**Exercise requirements:** Start with the line that holds "Task: Toggle Ortho mode in the status bar". Please copy it and each remaining line below exactly, leaving pictures out.

*** Input records ***

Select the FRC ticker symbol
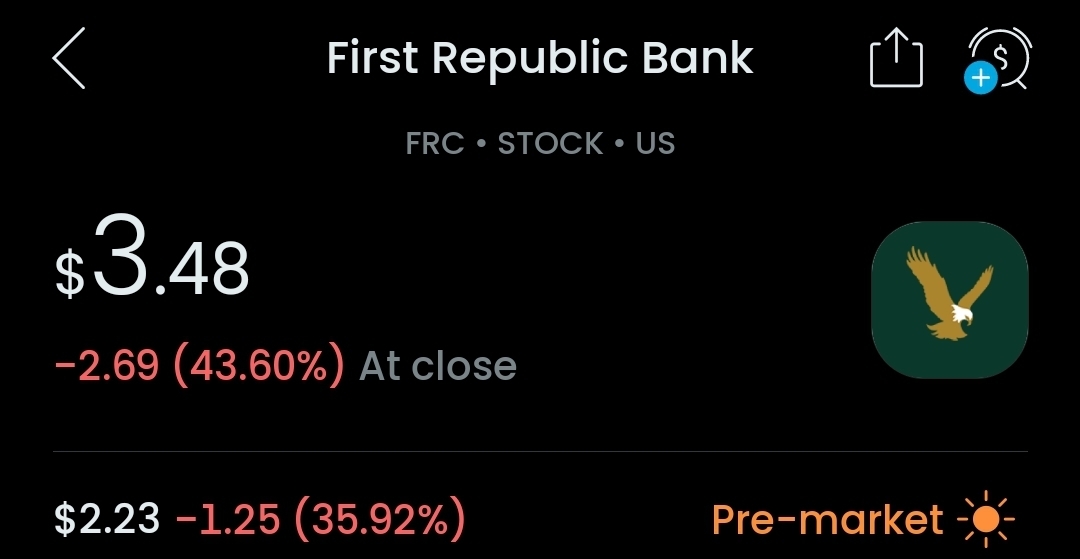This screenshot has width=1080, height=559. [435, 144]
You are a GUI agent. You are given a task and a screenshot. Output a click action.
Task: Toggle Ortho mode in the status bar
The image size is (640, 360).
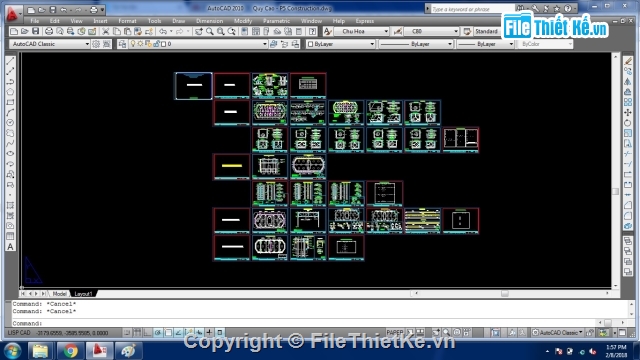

***

**Result:**
Task: Toggle Ortho mode in the status bar
The image size is (640, 360).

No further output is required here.